Nella Matera alpina, i sassi possono essere anche indelebili pagine di memoria, che urlano al mondo i drammi e le sciagure della gente, la quale, secolo dopo secolo, qui ha sgranato un’esistenza al limite, descritta con lucido realismo nei suoi romanzi dal cantore della valle, il maestro Plinio Martini, di cui si ricordano in questi mesi i quarant’anni della scomparsa. Su un masso, di fianco alla strada, poco dopo un’altra delle terre della Bavona, Fontana, una scritta rivela l’origine più prosaica di quel granitico esercito assopito: questo mondo di pietra è la conseguenza, non della leggendaria materia primordiale scrostata dalle mani del Creatore, ma di immani frane precipitate dalle vertiginose pareti rocciose che delimitano la valle.
«GIESU MARIA + 1594+ QUI FU BELA CAMPAGNIA» recita l’iscrizione, dolente epitaffio, che ricorda come lì, tra Fontana e Sabbione, un tempo c’era una distesa di prati e di campi, sepolti, più di quattro secoli fa, da una spaventosa frana. Uno dei tanti cataclismi che hanno trasformato la Valle Bavona in quello che è.
Il sentiero, dopo aver passato Sabbione, Preda e Ritorto, si avvicina al nucleo di Foroglio, che appare annebbiato dagli sbuffi della Froda, l’alta cascata che si stacca dal gradino della Val Calnegia e precipita su un groviglio di rocce dove s’infrange con un tuono continuo, disperdendo bianche nuvole d’acqua. Oggi, il grotto di là dal ponte è strapieno. Forse pochi, tra i clienti, sanno che più su, lungo il sentiero che porta a Roseto, c’è un’altra frase lapidaria incisa nella roccia: «IHS ANO 1812 A DI 25 MAGIO GIACOMO ZANZANIN STATO OFESO DI QUESTO SASO E DOPO 35 ORE PASO DA QUESTA VITA ALTRA. R.»
Giacomo Zan Zanini, operaio cavergnese, occupato a sgomberare il materiale franato sul sentiero, viene schiacciato da un masso e muore dopo trentacinque ore di atroce agonia. Lì accanto, anche una cappella ricorda la tragica fine di quel poveraccio e «le tante croci di cui è cosparsa la storia della Bavona e la sua gente». Il dipinto, del 2015, è opera di Romano Dadò, che ha affrescato alcune delle numerose edicole e i vari oratori che punteggiano la valle.
Sembra paradossale, ma in questo mondo di pietra, anche i sassi possono avere un loro prezzo e…una loro storia. «Nessuno offre cinquemila franchi? – annuncia il battitore a uno sparuto uditorio dall’aria assente – Nessuno?… A cinquemila franchi… e tre, visto che nessuno offre la cifra base, dichiaro l’asta conclusa.»
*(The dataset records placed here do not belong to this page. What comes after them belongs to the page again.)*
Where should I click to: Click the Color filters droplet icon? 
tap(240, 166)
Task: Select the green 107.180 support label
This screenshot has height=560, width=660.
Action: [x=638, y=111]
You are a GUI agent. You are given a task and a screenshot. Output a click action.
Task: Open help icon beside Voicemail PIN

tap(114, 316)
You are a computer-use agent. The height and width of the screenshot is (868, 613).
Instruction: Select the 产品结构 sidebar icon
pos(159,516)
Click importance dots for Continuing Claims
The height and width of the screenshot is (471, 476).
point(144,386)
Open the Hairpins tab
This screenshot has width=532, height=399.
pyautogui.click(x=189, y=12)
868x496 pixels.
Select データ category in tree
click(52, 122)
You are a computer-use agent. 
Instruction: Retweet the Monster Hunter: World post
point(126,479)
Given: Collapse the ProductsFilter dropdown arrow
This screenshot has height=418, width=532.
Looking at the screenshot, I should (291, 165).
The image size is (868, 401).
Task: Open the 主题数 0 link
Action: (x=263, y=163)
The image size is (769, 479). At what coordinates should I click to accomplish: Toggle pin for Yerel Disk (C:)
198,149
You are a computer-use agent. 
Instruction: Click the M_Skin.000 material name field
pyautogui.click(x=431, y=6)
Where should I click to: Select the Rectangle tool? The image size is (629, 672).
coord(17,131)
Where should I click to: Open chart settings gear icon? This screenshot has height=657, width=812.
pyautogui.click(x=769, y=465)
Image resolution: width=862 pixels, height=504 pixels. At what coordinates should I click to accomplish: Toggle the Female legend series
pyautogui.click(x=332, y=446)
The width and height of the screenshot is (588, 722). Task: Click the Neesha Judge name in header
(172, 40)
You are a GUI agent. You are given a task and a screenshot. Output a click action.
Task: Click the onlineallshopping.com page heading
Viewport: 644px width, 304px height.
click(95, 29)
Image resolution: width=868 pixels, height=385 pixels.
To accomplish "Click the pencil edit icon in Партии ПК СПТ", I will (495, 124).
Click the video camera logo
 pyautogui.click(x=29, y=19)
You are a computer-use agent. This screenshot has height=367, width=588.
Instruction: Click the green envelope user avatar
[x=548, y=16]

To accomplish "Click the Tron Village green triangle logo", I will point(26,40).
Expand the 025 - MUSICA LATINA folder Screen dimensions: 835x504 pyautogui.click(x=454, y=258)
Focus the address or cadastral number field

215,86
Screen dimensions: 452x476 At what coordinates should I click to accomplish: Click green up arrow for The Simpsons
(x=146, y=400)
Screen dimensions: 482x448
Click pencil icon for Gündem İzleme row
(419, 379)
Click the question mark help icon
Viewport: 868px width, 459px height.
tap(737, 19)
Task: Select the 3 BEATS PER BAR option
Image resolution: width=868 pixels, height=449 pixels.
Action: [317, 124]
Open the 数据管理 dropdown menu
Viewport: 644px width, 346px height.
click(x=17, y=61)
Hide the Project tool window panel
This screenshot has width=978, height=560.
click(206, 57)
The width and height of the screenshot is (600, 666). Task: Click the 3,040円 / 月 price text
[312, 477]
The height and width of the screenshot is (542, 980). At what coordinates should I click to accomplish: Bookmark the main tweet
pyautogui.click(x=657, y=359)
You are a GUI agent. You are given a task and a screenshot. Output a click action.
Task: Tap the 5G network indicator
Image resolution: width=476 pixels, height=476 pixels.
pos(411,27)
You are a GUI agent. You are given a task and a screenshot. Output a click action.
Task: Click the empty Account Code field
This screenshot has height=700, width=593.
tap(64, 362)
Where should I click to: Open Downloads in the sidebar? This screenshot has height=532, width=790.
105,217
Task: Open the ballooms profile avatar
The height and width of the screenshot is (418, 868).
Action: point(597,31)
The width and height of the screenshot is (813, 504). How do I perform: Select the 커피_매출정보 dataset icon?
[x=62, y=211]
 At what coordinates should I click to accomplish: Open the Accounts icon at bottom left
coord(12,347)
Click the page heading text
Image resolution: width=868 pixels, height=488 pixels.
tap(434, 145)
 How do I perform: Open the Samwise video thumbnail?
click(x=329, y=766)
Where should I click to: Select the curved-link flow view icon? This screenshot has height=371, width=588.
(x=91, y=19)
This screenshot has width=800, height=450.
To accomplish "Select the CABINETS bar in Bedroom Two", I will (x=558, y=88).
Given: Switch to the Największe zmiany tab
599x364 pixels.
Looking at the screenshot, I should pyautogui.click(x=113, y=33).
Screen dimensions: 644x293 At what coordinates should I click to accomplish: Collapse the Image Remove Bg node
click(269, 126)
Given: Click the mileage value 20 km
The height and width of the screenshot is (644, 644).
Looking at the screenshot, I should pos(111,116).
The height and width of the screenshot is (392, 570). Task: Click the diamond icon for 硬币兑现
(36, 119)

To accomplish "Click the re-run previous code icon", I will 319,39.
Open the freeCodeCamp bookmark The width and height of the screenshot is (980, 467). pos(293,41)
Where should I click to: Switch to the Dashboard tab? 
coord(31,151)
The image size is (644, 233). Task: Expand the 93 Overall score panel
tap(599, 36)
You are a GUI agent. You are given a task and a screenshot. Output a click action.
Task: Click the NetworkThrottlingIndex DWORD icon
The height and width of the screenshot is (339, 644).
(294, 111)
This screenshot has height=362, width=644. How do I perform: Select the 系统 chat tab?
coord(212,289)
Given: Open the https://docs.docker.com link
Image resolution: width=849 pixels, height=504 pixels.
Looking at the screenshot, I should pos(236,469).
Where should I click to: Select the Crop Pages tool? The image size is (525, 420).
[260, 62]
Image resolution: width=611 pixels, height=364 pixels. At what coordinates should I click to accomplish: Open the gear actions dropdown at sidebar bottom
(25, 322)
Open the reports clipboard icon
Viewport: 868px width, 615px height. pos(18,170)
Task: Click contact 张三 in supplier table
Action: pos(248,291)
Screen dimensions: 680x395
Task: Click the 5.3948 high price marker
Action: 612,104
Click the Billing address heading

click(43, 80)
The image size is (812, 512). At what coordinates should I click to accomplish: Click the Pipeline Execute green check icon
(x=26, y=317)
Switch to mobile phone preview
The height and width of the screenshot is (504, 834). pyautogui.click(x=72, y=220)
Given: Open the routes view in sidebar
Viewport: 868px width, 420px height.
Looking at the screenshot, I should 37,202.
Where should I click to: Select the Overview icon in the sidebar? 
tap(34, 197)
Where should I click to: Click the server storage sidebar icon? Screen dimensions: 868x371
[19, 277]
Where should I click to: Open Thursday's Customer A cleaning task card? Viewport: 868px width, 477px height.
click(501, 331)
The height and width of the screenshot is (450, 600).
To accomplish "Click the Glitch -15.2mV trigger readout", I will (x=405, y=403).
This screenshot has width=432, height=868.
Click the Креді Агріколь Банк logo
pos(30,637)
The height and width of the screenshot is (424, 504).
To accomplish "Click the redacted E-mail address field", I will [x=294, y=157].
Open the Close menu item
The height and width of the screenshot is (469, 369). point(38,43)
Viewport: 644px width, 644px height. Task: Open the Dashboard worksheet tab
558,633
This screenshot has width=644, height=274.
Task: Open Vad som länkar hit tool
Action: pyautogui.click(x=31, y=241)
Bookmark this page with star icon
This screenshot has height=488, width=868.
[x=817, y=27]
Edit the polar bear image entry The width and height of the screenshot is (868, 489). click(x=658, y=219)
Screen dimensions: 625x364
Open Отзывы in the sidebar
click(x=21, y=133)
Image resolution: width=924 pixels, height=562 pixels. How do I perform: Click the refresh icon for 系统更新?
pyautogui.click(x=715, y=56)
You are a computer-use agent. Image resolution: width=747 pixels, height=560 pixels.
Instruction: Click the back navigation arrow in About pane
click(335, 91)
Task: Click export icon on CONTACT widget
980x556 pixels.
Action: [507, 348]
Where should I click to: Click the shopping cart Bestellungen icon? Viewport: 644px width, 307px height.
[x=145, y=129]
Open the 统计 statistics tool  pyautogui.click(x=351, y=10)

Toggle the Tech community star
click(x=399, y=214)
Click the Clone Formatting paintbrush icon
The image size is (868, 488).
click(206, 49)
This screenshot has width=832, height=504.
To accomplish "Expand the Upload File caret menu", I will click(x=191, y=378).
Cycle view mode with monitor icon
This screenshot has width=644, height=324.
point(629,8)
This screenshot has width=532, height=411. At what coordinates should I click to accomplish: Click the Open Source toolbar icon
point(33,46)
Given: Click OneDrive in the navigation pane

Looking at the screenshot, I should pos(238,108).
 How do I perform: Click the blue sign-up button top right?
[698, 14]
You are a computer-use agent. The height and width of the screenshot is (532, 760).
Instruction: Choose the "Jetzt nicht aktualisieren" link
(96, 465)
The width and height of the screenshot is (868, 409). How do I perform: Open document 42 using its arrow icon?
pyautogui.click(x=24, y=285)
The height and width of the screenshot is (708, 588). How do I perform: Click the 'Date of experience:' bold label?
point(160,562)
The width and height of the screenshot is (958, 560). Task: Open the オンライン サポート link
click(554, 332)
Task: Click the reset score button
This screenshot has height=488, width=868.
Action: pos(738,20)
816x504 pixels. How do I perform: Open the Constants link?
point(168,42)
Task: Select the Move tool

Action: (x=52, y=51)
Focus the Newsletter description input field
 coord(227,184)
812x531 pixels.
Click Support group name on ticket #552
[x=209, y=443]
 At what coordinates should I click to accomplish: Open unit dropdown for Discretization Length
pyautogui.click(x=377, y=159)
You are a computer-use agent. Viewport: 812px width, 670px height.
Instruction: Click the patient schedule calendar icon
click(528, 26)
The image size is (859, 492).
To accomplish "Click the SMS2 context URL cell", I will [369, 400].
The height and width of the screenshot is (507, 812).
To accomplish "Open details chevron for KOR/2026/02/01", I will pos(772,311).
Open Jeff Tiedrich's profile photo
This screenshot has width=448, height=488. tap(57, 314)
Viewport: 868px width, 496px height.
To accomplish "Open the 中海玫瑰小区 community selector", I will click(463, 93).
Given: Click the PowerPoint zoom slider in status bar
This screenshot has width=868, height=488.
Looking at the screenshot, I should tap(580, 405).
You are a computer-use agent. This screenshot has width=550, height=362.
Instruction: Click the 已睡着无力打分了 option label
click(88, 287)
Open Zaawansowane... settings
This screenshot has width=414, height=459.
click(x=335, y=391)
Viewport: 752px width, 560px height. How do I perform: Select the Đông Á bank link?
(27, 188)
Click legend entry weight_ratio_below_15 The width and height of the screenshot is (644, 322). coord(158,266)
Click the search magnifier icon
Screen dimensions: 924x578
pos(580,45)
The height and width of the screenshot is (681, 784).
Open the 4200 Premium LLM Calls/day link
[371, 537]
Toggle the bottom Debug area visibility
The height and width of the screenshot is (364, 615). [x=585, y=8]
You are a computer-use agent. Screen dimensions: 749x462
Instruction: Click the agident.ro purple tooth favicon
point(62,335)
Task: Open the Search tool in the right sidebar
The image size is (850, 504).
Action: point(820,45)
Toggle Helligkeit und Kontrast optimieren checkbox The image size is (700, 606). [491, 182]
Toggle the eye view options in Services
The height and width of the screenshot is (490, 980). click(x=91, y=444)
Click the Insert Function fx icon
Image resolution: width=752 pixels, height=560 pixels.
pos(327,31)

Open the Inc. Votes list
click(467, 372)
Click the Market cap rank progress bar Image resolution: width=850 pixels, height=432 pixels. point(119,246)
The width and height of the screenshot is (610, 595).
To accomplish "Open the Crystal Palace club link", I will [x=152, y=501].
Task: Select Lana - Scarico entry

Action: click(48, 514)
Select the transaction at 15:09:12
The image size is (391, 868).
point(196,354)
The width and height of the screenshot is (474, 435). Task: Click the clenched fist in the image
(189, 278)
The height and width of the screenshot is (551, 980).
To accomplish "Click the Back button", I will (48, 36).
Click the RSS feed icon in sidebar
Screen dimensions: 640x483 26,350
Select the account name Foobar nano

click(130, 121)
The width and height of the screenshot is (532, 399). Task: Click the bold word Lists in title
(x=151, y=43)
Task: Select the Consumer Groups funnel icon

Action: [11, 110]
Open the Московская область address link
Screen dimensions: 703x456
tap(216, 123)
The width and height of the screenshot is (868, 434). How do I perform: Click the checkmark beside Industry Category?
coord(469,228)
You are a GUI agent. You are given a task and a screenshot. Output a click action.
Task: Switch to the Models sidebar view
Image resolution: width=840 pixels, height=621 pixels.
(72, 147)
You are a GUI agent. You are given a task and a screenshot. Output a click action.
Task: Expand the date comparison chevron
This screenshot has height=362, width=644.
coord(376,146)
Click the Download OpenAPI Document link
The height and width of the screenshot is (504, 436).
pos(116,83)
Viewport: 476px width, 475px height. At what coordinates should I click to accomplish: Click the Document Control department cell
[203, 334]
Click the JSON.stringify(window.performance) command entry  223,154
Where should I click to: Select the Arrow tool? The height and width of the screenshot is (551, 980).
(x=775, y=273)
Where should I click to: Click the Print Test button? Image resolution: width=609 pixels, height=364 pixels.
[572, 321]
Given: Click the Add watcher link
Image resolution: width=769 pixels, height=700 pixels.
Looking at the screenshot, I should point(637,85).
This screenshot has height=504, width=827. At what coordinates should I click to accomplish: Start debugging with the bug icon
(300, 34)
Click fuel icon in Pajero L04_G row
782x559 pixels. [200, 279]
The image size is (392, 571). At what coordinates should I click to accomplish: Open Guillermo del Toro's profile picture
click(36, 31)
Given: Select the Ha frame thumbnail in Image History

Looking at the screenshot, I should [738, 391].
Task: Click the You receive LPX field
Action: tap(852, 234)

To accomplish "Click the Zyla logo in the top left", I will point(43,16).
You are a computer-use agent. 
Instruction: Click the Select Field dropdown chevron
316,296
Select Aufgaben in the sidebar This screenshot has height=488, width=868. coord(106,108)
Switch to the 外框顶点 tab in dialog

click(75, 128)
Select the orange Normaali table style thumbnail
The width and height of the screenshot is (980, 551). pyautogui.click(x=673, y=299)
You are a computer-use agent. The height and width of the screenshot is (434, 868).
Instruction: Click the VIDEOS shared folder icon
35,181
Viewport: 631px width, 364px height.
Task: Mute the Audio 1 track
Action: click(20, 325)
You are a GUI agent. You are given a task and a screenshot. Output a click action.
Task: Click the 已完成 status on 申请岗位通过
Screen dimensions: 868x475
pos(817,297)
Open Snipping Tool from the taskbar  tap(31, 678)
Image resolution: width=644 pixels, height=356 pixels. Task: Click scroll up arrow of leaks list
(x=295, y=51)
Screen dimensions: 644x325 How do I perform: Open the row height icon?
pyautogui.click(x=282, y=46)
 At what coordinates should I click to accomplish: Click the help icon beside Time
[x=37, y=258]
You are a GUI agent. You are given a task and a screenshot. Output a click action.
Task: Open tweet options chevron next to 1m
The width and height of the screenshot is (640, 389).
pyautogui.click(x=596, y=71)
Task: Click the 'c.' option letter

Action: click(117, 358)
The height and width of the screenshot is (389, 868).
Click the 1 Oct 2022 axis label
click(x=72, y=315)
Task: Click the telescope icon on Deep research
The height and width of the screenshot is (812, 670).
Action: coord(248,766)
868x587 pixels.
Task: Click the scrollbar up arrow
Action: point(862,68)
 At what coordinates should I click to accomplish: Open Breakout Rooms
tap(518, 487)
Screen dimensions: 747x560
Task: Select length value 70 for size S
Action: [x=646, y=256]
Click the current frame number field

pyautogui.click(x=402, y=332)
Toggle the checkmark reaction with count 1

Oggetto della vendita, il Balòn di Frènc, un impressionante macigno squadrato, che non può sfuggire alla vista di chi percorre la strada tra Fontanellata e Faedo. Lo ritrovo, dopo aver dovuto abbandonare il sentiero interrotto da una frana caduta di recente.
Alto come un palazzo di cinque piani, quasi ottomila metri cubi di buona roccia, il Balòn di Frènc, nel 1967, viene venduto per duemila franchi dalla famiglia Balli a un cavista di Claro, ma, trattandosi per legge di un bene inalienabile, lo Stato si oppone. Inizia così la sua lunga storia, che vede dapprima il Tribunale delle espropriazioni decretare un indennizzo al cavista di millecinquecento franchi per mancato sfruttamento. Dopo un ulteriore ricorso, il Tribunale amministrativo intima al Cantone il versamento di una cifra spropositata, tanto che le autorità decidono di levare il vincolo protettivo. Il macigno verrà messo inutilmente all’asta e la sua storia andrà avanti per lunghi anni ancora prima di finire in una bolla di sapone.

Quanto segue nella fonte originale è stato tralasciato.